A poisonous culture remains

Leanne Wood AM (Plaid, Rhondda) cited the pretty grim statistics on rapes and rape convictions – and whilst still not knowing the full extent of child sexual abuse. A “poisonous culture” remained where victims are blamed – noting the experiences of the victim in the trial Ross England collapsed. She called for a public information campaign to make it clear where boundaries are on consent and said devolution of criminal justice could lead to improvements such as perpetrator programmes to reduce re-offending and changes to police practices.

“….when I was 18 years old, I gave a lift to a young man from a party. I’d never met him before, I knew nothing about him, but he just happened to live close to where I did. And, when I dropped him off at his house, and I refused to go in, he started beating me around the head, from nowhere….I never reported it to anybody; I never spoke to my parents about it and I never spoke to my friends about it. How deeply disturbed was this individual….that he thought that he had a right to beat me over the head simply because I refused to go along with his advances?”
– Jenny Rathbone AM (Lab, Cardiff Central)
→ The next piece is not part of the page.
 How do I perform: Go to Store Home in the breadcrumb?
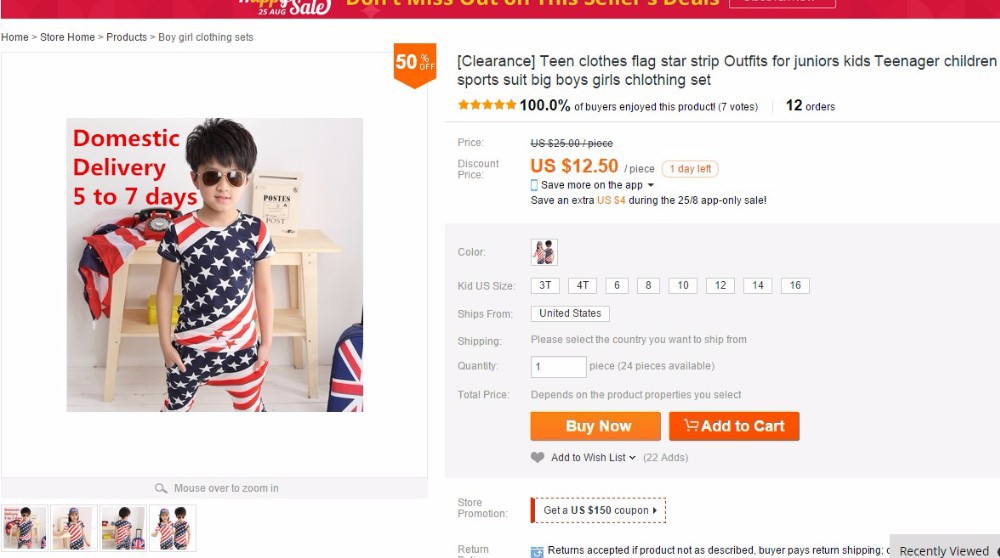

Delyth Jewell AM (Plaid, South Wales East) said the odds were stacked against victims from the start – despite some positive work by Police & Crime Commissioners. Victims are often subject to detailed questioning of what may be the worst event of their lives, while they’ll have to undergo invasive medical exams. Rape survivors are likely to come into contact with services which are devolved and the only missing piece in developing a properly integrated service for rape victims was arguably the most important one – criminal justice.

Joyce Watson AM (Lab, Mid & West Wales) spoke out against digital processing notices which ask survivors to grant permission for the police to “rifle through their mobile phones and other electronic devices”.

Devolution of criminal justice won’t fix things by itself

“I’ve said this before, but it’s true: Wales has an east-west axis of crime and justice, and calls for the devolution of criminal justice to Wales fail to recognise that criminal activity does not recognise national or regional boundaries and that 48% people in Wales live within 25 miles of the border with England and 90% within 15 miles of the border.”
– Shadow Communities Minister, Mark Isherwood AM (Con, North Wales)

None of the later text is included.